Over the decades, OFP has become the leading processor of canned specialty fruit around the world. And they still reside in the same facility that was built when the company launched 80 years ago.

Expansion has taken OFP into new areas, including its Fruit in Hand line, which provides pourable purees to commercial enterprises like ice cream makers, coffee shops, frozen yogurt shops, bars, restaurants, and other food service companies. OFP has also started selling pourable purees in retail settings, where it’s sold frozen.

“It’s great for cocktails and cooking applications—yogurt, smoothies, pancakes, all sorts of things,” says Sarles. OFP also recently launched its popular red tart cherries packed in cherry juice and sold in glass jars.

Sarles says the company uses mostly Oregon-grown fruit. “Certain fruits are 100 percent Oregon grown,” he says. “And others aren’t because you can’t find, for instance, passion fruit in Oregon. But we try and buy whatever we can here.”

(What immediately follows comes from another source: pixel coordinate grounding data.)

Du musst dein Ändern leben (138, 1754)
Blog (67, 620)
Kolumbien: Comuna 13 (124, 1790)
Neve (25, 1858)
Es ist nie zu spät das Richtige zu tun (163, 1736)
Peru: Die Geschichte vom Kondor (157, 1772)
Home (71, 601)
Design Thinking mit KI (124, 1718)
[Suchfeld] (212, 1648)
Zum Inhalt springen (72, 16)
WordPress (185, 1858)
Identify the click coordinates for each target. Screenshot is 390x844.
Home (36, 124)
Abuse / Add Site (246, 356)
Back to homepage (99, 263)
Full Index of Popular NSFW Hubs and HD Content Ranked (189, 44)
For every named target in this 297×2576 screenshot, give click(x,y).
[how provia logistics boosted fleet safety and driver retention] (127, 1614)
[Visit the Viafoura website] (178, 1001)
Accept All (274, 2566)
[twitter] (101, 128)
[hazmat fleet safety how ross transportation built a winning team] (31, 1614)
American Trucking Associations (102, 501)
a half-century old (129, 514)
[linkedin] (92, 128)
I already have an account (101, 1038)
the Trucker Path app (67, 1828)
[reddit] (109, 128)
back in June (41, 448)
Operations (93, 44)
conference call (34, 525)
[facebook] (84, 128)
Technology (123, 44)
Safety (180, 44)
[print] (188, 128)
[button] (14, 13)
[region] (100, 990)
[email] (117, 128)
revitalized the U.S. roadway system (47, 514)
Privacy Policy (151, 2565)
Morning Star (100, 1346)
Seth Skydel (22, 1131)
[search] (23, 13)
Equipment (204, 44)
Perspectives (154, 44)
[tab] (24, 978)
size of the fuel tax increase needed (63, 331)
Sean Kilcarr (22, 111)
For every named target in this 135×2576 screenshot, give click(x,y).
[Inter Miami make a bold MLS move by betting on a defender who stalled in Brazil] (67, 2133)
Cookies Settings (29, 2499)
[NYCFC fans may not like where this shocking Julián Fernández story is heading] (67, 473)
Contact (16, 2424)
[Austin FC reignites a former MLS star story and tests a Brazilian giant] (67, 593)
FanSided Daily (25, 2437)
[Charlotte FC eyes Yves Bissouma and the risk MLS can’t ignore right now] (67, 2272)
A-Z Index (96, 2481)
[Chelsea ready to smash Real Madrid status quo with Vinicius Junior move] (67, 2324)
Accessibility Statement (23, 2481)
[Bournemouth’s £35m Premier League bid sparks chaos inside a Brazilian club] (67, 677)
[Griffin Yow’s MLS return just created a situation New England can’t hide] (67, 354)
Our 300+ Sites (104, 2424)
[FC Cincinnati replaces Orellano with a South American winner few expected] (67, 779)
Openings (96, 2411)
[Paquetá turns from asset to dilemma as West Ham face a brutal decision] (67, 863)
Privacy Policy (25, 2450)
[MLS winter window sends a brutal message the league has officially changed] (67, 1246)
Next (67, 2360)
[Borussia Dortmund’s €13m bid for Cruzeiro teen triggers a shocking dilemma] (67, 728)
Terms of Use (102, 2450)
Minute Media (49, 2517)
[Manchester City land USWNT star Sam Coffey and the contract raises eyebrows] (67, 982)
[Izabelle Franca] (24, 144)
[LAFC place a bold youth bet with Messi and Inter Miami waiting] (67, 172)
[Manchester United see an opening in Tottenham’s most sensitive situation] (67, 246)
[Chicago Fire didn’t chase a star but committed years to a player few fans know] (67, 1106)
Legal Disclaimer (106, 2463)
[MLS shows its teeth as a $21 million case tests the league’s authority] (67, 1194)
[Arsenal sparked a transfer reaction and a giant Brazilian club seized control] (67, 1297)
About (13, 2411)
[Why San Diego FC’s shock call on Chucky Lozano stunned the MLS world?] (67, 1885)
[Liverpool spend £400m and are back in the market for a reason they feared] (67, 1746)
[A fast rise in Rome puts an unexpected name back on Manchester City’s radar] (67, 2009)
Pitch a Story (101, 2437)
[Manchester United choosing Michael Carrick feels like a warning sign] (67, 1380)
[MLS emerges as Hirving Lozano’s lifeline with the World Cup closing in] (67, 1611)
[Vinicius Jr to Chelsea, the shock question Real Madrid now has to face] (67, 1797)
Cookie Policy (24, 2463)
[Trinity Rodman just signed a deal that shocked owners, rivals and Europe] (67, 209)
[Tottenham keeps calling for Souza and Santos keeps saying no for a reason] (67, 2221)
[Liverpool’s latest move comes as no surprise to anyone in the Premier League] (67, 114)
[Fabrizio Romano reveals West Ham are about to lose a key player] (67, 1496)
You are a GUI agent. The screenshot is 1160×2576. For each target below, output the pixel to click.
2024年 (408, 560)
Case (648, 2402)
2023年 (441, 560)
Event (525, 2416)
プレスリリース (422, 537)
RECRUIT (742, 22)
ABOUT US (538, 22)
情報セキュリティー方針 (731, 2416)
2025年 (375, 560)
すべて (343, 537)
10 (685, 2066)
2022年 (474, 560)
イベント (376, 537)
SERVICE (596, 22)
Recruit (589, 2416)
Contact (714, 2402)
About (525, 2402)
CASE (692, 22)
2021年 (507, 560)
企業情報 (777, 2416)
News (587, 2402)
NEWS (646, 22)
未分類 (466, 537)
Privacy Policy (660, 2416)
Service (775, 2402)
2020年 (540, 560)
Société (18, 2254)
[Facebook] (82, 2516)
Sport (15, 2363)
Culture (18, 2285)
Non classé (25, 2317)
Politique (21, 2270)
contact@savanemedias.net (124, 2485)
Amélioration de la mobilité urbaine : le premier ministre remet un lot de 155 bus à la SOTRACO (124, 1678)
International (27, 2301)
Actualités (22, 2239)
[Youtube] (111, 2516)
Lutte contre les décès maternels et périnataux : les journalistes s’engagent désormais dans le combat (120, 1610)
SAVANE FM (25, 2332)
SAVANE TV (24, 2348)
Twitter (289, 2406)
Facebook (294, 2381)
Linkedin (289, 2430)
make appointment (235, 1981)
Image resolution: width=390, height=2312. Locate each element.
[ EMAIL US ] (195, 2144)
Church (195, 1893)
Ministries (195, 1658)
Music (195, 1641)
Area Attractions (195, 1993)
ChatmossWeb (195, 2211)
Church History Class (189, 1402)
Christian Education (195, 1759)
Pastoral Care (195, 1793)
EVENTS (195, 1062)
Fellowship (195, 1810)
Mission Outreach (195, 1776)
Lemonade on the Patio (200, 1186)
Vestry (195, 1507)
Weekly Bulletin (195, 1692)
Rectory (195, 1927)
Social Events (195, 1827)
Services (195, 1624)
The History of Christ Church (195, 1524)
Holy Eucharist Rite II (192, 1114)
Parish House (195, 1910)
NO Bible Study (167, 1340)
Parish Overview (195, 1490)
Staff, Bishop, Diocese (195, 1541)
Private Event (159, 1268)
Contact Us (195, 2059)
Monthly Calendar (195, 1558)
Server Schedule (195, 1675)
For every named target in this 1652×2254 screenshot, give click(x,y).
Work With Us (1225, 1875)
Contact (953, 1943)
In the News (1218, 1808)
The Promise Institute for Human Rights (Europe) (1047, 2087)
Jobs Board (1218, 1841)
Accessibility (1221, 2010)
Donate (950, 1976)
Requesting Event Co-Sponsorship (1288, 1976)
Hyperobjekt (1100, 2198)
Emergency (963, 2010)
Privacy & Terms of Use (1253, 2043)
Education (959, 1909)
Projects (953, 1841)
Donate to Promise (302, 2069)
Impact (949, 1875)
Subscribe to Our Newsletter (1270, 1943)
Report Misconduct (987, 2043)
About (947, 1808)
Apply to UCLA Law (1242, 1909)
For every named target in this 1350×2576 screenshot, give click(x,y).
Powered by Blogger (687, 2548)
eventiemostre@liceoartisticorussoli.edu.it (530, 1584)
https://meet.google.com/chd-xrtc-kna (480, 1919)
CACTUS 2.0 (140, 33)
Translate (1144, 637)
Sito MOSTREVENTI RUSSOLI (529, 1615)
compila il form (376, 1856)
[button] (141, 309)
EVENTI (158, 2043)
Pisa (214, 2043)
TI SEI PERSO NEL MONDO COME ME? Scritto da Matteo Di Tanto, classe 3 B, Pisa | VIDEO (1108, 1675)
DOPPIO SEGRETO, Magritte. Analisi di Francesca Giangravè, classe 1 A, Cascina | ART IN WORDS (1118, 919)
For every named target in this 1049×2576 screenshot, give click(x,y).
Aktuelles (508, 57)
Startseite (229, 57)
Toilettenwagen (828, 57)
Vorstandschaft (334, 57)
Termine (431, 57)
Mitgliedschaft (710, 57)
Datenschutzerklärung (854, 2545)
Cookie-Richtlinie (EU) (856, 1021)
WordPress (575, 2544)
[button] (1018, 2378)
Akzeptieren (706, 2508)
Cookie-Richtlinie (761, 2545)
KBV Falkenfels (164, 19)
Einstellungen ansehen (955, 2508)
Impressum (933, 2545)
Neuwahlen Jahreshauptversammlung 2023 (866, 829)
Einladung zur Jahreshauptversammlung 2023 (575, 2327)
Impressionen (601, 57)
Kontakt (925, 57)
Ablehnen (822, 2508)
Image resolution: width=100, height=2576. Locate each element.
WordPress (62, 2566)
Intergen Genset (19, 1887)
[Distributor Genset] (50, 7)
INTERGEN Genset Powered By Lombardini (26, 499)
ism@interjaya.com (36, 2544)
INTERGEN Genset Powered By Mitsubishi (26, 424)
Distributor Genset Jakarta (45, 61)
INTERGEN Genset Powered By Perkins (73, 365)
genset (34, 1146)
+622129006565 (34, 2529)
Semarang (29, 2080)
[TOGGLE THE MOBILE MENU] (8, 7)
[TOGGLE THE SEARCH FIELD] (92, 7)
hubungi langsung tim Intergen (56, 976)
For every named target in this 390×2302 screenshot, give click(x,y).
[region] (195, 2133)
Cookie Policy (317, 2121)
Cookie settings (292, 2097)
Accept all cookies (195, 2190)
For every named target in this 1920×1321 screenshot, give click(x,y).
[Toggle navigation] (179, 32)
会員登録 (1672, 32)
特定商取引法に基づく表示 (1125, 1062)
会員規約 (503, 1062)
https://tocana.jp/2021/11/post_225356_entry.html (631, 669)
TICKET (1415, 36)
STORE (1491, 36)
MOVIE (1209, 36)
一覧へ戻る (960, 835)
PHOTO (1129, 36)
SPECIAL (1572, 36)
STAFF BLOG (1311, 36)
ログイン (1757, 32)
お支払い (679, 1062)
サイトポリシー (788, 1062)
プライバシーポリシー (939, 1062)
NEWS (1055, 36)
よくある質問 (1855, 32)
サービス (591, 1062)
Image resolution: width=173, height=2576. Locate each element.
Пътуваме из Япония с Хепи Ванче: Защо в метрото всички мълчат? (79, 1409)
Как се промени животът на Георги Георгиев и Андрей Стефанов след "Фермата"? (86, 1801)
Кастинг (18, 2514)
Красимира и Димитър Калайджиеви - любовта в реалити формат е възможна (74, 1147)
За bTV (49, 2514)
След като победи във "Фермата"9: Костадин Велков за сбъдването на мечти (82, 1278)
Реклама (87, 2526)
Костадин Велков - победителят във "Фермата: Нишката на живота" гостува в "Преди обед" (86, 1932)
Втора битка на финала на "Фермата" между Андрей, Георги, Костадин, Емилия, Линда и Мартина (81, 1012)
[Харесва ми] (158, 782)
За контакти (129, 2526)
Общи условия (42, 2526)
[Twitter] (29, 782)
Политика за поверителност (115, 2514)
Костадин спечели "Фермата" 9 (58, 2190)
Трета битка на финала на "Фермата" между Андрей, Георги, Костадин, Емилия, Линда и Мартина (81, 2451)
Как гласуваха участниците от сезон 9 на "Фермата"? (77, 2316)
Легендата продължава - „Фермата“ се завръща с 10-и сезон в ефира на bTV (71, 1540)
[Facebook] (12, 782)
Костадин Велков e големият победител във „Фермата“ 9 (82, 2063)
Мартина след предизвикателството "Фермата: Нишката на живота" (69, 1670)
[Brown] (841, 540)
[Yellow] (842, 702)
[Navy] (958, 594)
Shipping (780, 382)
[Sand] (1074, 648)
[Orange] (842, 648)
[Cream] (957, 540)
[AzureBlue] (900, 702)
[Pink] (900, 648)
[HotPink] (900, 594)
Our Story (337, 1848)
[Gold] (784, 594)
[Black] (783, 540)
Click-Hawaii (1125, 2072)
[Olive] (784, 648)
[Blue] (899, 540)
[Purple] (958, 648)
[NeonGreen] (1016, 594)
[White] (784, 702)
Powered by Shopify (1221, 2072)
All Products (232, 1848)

Another area of focus for Sarles has been working with more breweries and cideries. “When I came on about 15 or 16 months ago, we were doing some brewing business but it was really more filling orders as they came in and not actually going after it and targeting it,” Sarles says. “So that’s what we’ve done.”

OFP now works with more than 500 breweries, mostly in the United States, along with a handful in Canada and a client in Japan. One brewery is No-Li Brewhouse in Spokane, which produced its Mosh Pit Tart Cherry ale using OFP’s cranberry and cherry puree. Around 60 cideries are also customers, Sarles says.

As the craft beer industry continues to grow—and as more brewers think outside of the box when it comes to their brewing ingredients—Sarles predicts OFP will see more brewery business. But even now, the numbers are staggering: Sarles estimates that “OFP contributes to about 80,000 barrels of beer and 20 million pints of product around America.” That’s not bad for grandma’s favorite pie filling.